Ethereum’s ‘EIP 1559’ Fee Market Overhaul Greenlit for July

One of the most significant and contentious alterations to the Ethereum blockchain in recent memory is now scheduled for inclusion into its codebase.

Ethereum Improvement Proposal (EIP) 1559 will be packaged with the London hard fork this coming July regardless of the mining industry’s discontent with the proposal, according to the All Core Developers call Friday. At least five other EIPs are likely to join EIP 1559 in London.

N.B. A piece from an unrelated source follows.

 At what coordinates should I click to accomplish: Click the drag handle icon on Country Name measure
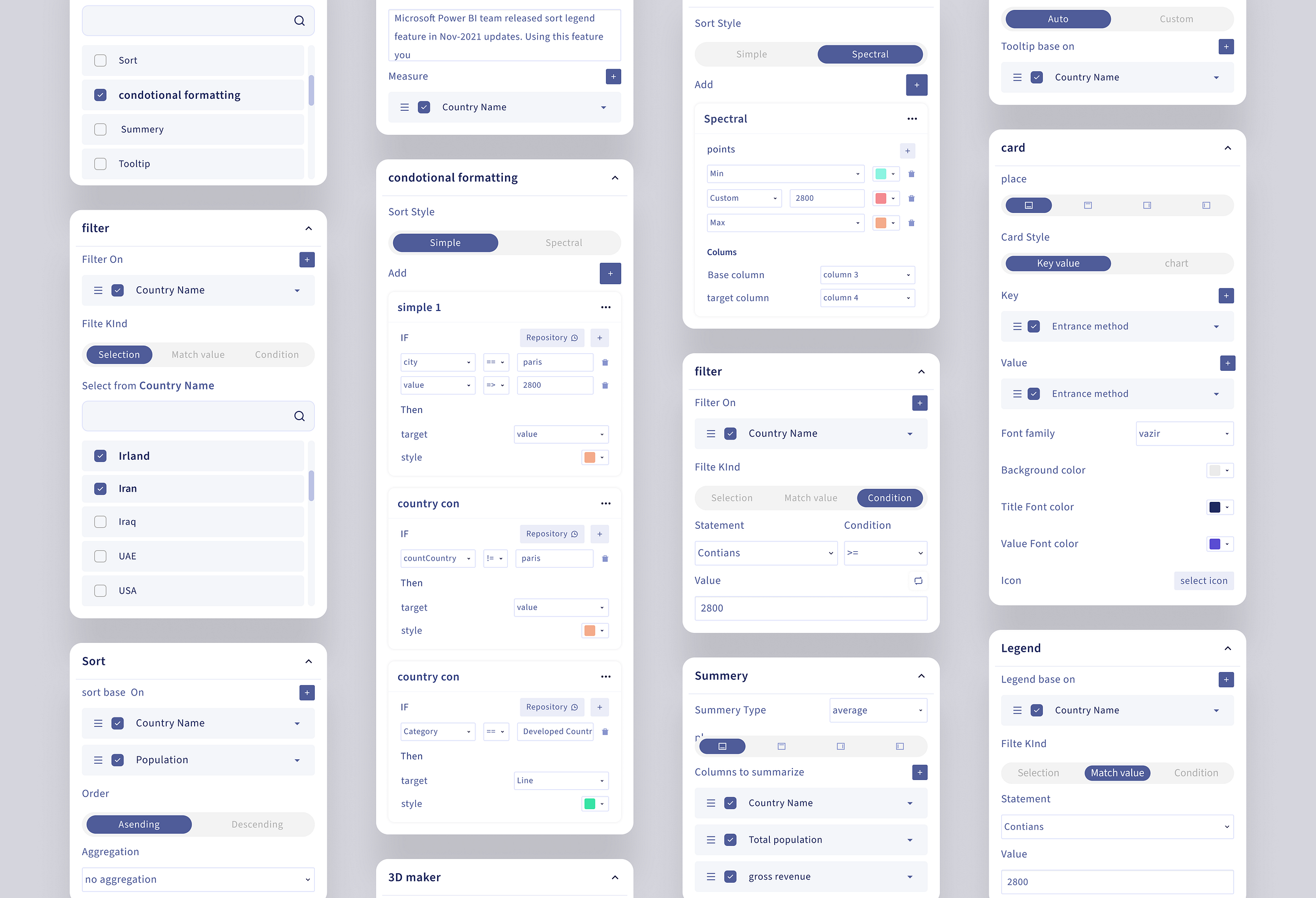point(405,106)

EIP 1559 flips a typical blockchain transaction on its head in order to fix numerous issues with Ethereum’s user experience. Traditionally, a user sends a gas fee to a miner for a transaction to be included in a block. That gas fee will now be sent to the network itself as a sort of “burn” called basefee with only an optional tip paid to miners. The burnt fee is algorithmically set as well, ostensibly making it easier for users to pay a fair fee.

The proposal has garnered some of the largest support to date from Ethereum application creators and users alike, given the current difficulty of selecting a correct transaction fee. Miners and mining pools, on the other hand, have been gathering in opposition against the proposal as it progressed toward mainnet.

Mining gold rush

Indeed, Ethereum mining has been a particularly lucrative business of late. Total mining revenue surpassed a record $1.3 billion in February, with some 50% coming from fees alone, according to Coin Metrics. An increase in both the price of ether and transaction fees has introduced a wave of new hash power to the network, which is more than double that of a year ago.